The Three Pillars of GDPR – Consistency (No. 3)

And so, at long last, the GDPR is the law, and we leave behind the relatively lower standards under the Data Protection Directive.  The Directive, which has been on the books for more than two decades, now passes into obsolescence, like beepers or, in Miami, traffic laws.  Now, we’ll all start to learn what the GDPR means in practice, though I have no doubt it will be a process that unfolds over years, and not right away.

I note the move from the Directive to the Regulation for a reason. Although the European project to regulate and protect the privacy of natural persons has been around for some time (almost 40 years!), the Data Protection Directive was the most comprehensive effort achievable at the time of its implementation. Unfortunately, it could not match the high expectations privacy advocates had, primarily because it was only a Directive (which requires each Member State of the EU to implement and monitor its requirements) and not a Regulation (which is directly applicable law).  To translate that legalese into normal language, the Directive was applied, and enforced, inconsistently, with Member States disagreeing widely on what to do with personal data.

The GDPR is meant to correct that shortcoming, which brings us to the third, final, and broadest pillar of the Regulation: consistency.  It is a concept that applies with equal force to controllers and processors on the one side and the governments and agencies that regulate them on the other. Consistency is, in many ways, the value criterion by which all GDPR compliance efforts will be measured.

Indeed, our transparency-security-consistency triad works precisely because each reflects both a premise and a practice. Transparency is the philosophical underpinning of the GDPR, but also a way to interact with data subjects. Security is the broad concern for control over the safety of data, but also the methodologies and technology necessary to achieve it. Consistency is the long-term commitment to  transparency and security, but it also reflects the daily discipline of remembering and abiding by the Regulation.  It’s all compliance, of course, but each aspect of it is unique and important.

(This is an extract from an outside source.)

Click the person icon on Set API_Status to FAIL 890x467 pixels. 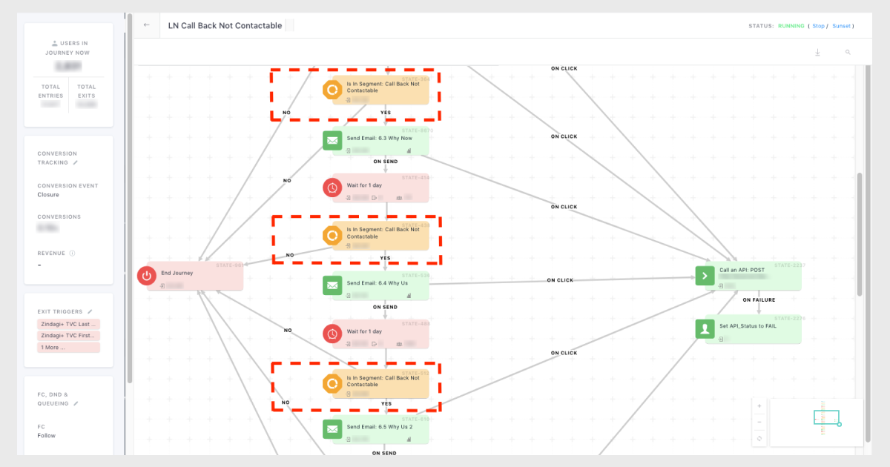(705, 328)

Consistency, in our view, is about understanding the long-term effect that GDPR will have. It means that you have to approach your revised privacy policy in October 2021 with the same level of attention to detail (and plain language) that you did on May 22, 2018.  It also means that companies will have fewer cause for concern when operating across multiple jurisdictions – privacy law in Rome will be very close to privacy law in Riga.

But consistency does not mean stasis. As we explained, the GDPR is a dynamic law, adapting to the times and technology without resort to new legislation from Brussels. Compliance cannot be static either. Companies will need to remain cognizant of their evolving data inflows, the consequences of their data strategies, and the natural mission creep that occurs when new, valuable ways to analyze customer/consumer data become available.

Ultimately, your approach to GDPR shouldn’t be different on May 25th than it was on May 24th. Dedicated resources and personnel can make a huge difference, and your own privacy pros probably deserve a great deal of praise for all they’ve done to get you to this point.  Now, GDPR compliance is more than just for the privacy team, though, and requires input and commitment from the entire company. You can achieve that by remembering the three pillars: transparency, security, consistency.  Make them a mantra, make them a goal, make them the centerpiece of your compliance efforts.  It’s taken a long time to get to May 25, 2018, but now that we’re all here, the real work begins.